I wrap my arm around Nan’s shoulder, walking with her to the front of the trailer where she left her scooter. I give her another hug, then we watch her head back toward the entrance of the park, trailing at the edge, doing her best to avoid potholes before disappearing around the corner.

She lived a few blocks over, it wasn’t too far for her to come and go, and I know she liked finding a reason to get herself out of the house.

I spin around, ready to eat Nan’s pasta bake and finish getting ready for the night when out of the corner of my eye, I see movement, the cream gauze fabric at the front window of the trailer shifting before slipping back into place.
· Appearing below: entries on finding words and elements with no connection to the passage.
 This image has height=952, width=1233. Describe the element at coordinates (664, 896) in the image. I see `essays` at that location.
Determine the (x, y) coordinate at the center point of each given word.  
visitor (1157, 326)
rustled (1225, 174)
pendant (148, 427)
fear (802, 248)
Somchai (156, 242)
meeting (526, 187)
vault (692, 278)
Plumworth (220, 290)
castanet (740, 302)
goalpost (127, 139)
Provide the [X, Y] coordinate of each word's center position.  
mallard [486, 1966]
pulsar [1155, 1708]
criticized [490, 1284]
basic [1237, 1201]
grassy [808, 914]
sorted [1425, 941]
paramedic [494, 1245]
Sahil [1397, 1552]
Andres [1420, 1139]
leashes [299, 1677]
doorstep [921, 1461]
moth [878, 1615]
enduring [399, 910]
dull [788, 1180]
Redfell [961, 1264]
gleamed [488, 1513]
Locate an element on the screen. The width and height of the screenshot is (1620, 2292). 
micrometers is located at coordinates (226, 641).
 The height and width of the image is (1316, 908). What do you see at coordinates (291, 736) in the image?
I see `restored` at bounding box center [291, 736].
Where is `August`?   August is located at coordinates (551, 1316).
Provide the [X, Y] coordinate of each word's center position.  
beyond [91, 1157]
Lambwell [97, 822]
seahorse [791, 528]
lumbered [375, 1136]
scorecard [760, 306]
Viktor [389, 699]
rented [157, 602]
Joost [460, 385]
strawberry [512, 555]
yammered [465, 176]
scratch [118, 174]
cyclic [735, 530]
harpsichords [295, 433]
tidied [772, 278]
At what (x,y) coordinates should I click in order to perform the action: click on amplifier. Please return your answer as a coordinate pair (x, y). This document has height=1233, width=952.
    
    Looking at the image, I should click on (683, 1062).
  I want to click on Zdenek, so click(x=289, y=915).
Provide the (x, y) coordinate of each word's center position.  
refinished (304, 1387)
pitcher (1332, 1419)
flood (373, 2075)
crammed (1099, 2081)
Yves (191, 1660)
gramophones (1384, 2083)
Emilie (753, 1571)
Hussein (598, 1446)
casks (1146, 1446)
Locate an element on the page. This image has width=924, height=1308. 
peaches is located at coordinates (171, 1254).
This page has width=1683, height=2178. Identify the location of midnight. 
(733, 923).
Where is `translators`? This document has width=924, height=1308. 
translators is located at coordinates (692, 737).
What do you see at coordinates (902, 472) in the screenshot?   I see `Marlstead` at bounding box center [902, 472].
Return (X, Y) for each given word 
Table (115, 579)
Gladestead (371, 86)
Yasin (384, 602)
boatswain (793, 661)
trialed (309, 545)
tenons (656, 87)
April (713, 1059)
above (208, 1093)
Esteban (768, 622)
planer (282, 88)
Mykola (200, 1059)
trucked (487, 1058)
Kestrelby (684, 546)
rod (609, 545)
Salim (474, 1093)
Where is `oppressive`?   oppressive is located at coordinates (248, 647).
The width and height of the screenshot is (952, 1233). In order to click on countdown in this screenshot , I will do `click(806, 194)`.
The slight creak of a door follows, then my mother slowly emerges through the opening.

Her pale skin looks paper thin and lifeless, and I know she notices that we are staring at her bruised and tracked arms when she curls one across her body, sliding the plain gray crewneck from the bend in her elbows to her knuckles.

Her nails are lacquered the same hot pink as mine and Jade’s, only hers is almost completely chipped away.

Her fingers curl and twist over the edge of the fabric.

The three of us were supposed to have a girls day last weekend.

We watched a movie, painted our nails and ate too many sweets.

But then it felt like it had finished before it had even started.

When the closing credits began rolling, Mom snatched up her handbag and told us she needed to be somewhere.

Every week I clung to the hope that there'd be a change, but I knew deep down that Mom wanted to see Dad again, and I often wondered if succumbing to the needle took her there, to the entrance gates. I just wasn’t sure what kept pushing her back.

Was it Dad? It had to have been Dad.

Still alive, still breathing, meant she was still here for me, right? That I wasn’t alone?

It didn’t matter that most of my days were spent with her unconscious on our sofa. That I’d already somewhat adjusted to being alone.

“She looks like shit,” Jade mumbles beside me.

“Yep,” I reply, voice empty.

Jade’s fingers slide between mine, squeezing before slipping away. “I’m going to go grab the food.” She offers us her privacy.

And when Jade corners the trailer, I shuffle toward the ghost that used to be my mother, taking a seat on the cinder block step.

I fall down next to her, and she wraps her small arms around me, dragging me into her side.

My arms coil her waist, and I feel her lips touch the top of my head, her breath cool as she breathes over my scalp before letting go.